EXERCISE DETAILS - Copy out the items below, swapping "Log in" for "Sign in" and changing nothing else. Leave out the pictures.

INFORMATION PROVIDED -
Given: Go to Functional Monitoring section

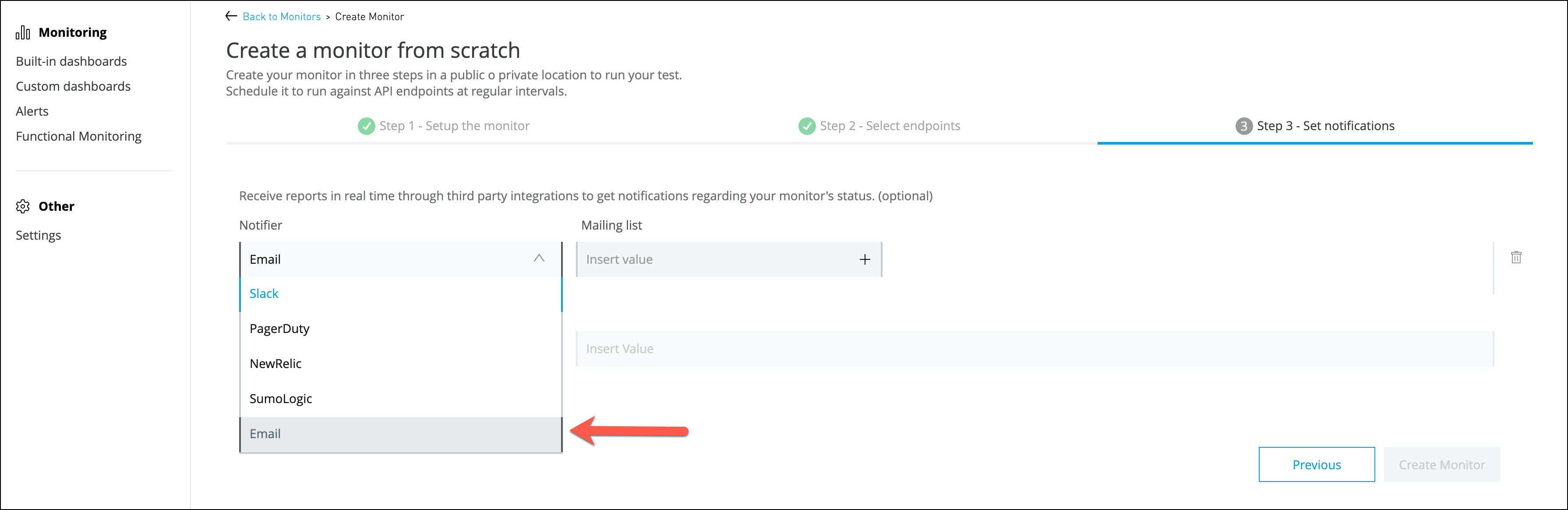Looking at the screenshot, I should pos(78,136).
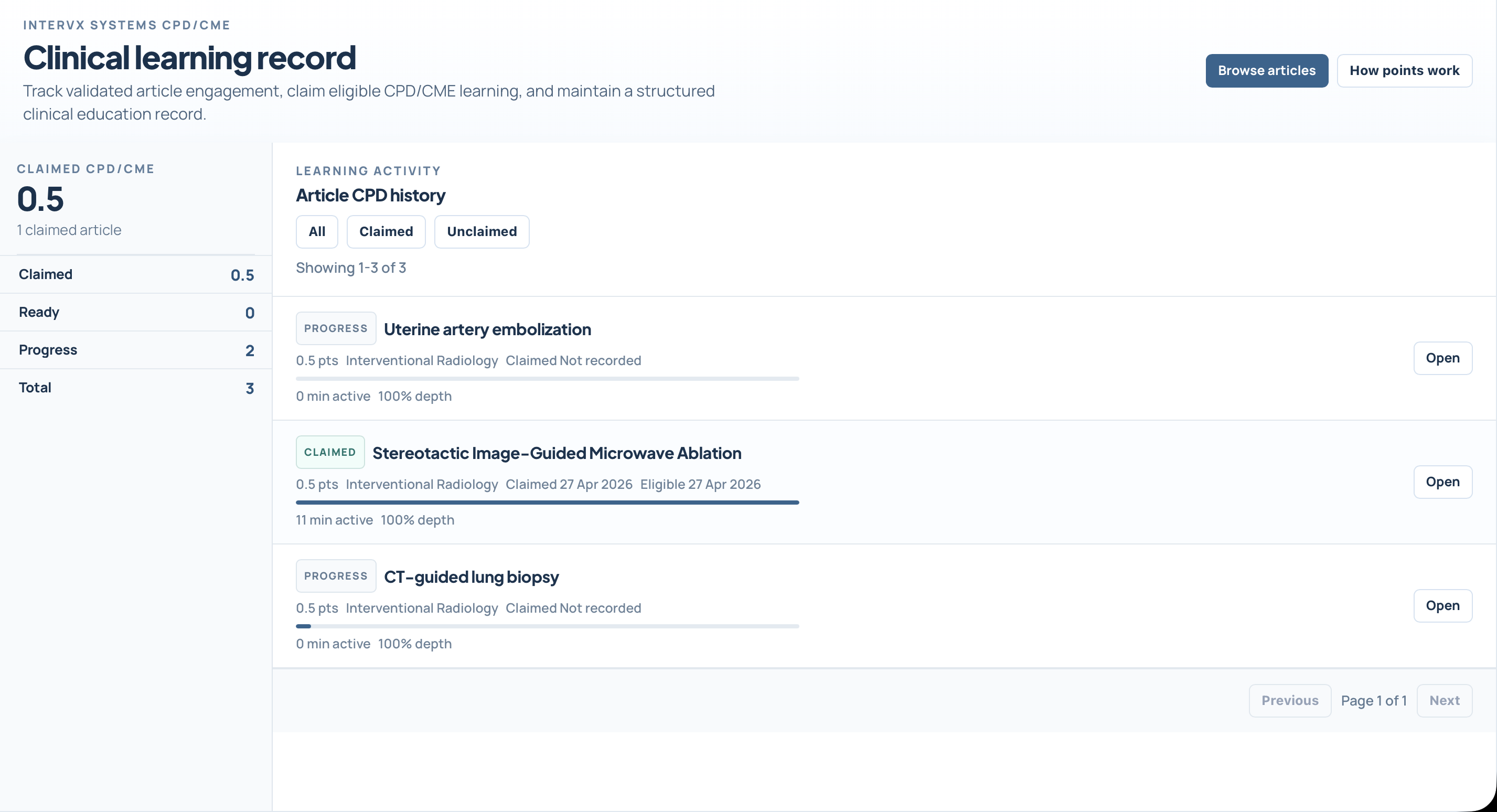The height and width of the screenshot is (812, 1497).
Task: Click the Stereotactic Image-Guided Microwave Ablation title
Action: click(x=556, y=453)
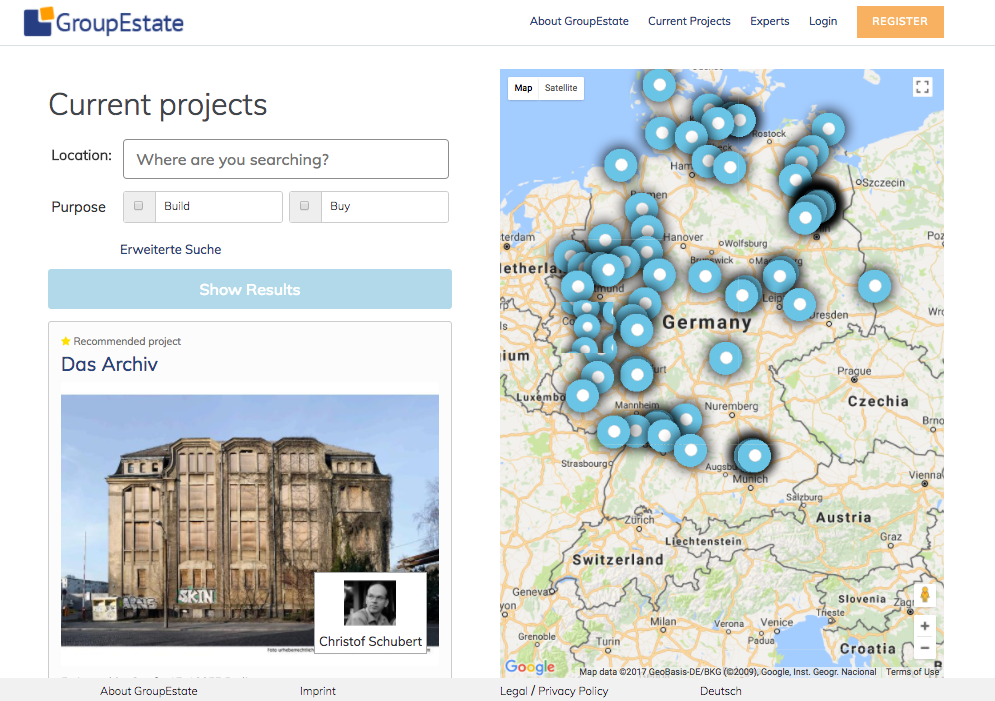Click the GroupEstate logo icon
995x701 pixels.
coord(39,21)

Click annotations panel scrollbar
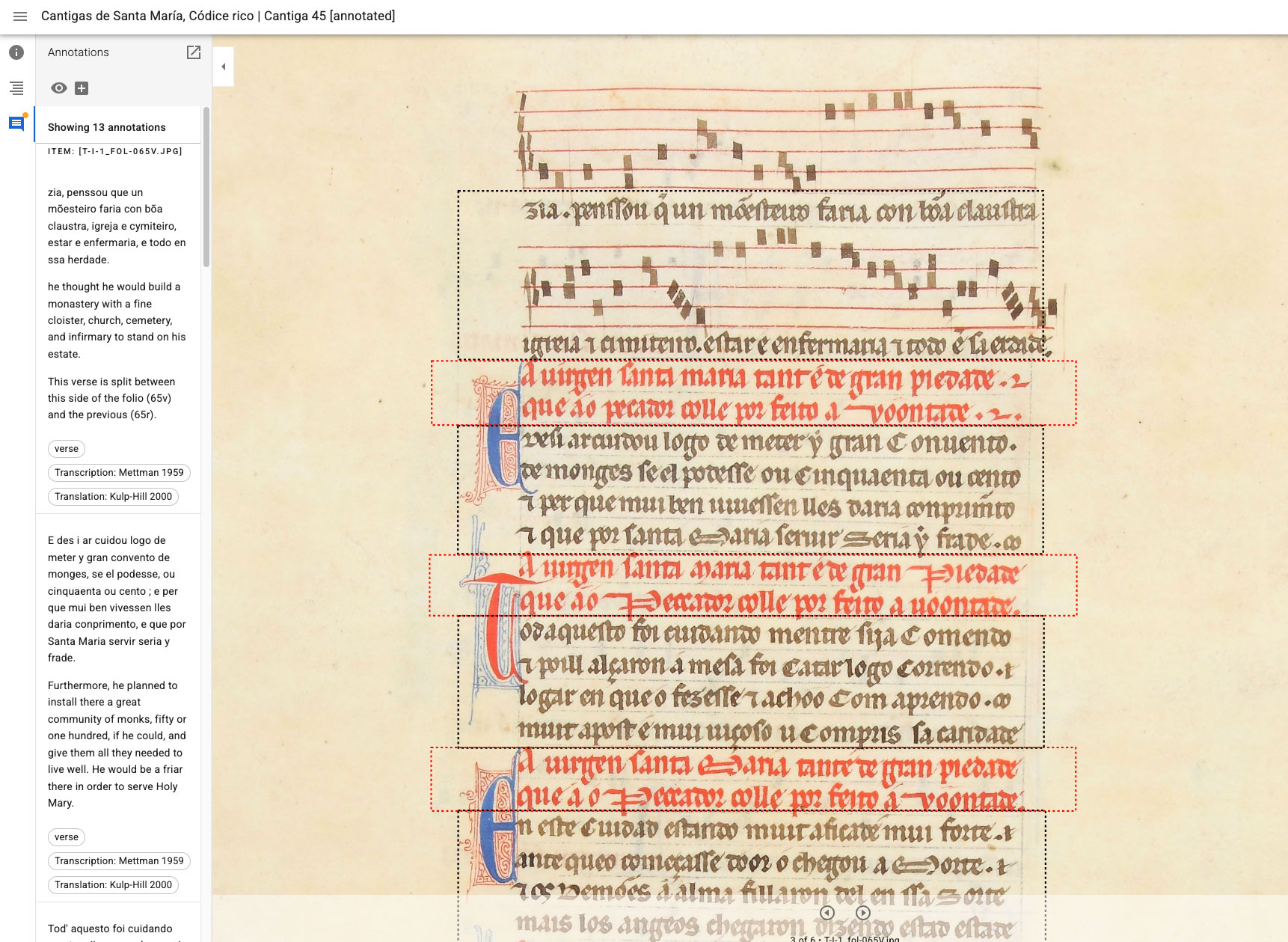pyautogui.click(x=206, y=187)
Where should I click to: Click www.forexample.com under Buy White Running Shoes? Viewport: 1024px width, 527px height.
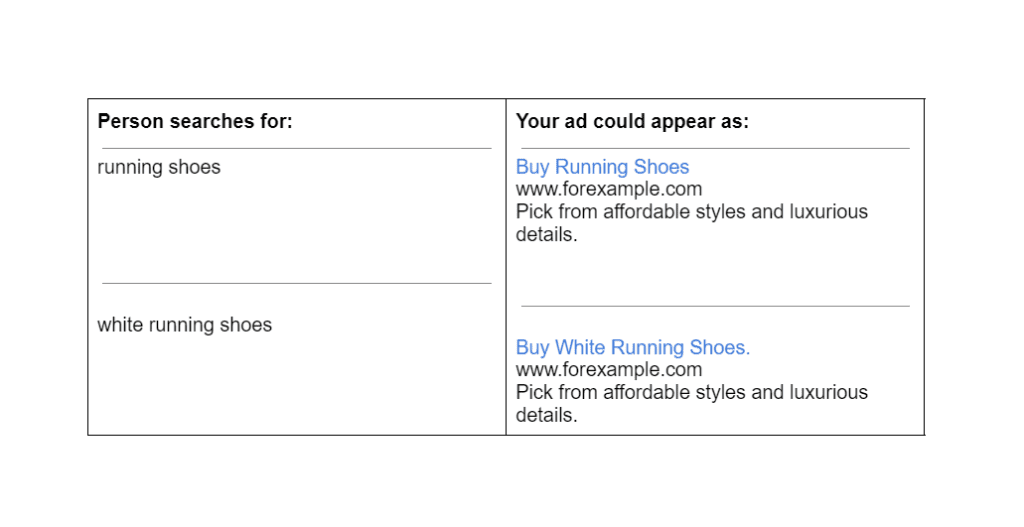tap(609, 370)
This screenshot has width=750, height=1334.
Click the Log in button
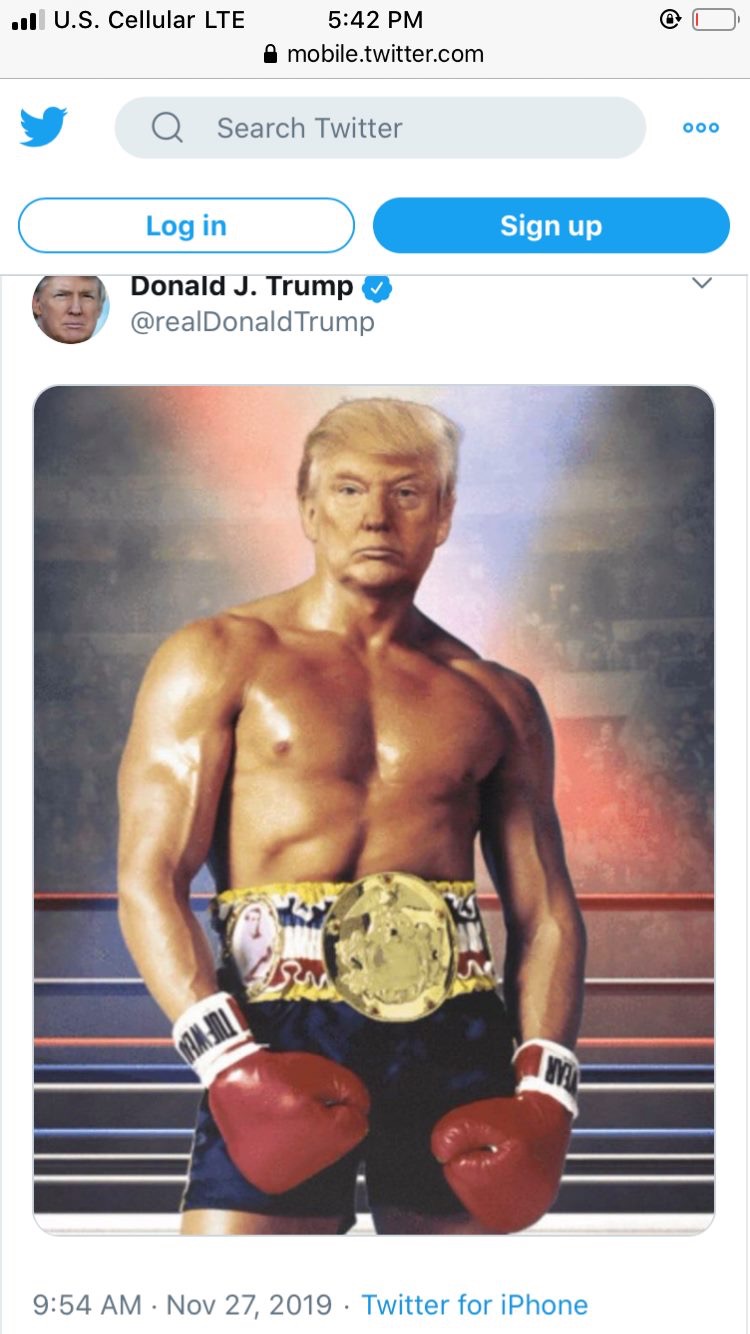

WRITTEN REPLY -
Given: Go to Functional Monitoring section

Looking at the screenshot, I should pos(78,136).
The height and width of the screenshot is (812, 1497).
Task: Click the Stereotactic Image-Guided Microwave Ablation title
Action: click(x=556, y=453)
Click the GroupEstate logo icon
995x701 pixels.
coord(39,21)

Click annotations panel scrollbar
pyautogui.click(x=206, y=187)
Where should I click to: Click www.forexample.com under Buy White Running Shoes? Viewport: 1024px width, 527px height.
tap(609, 370)
This screenshot has width=750, height=1334.
Click the Sign in button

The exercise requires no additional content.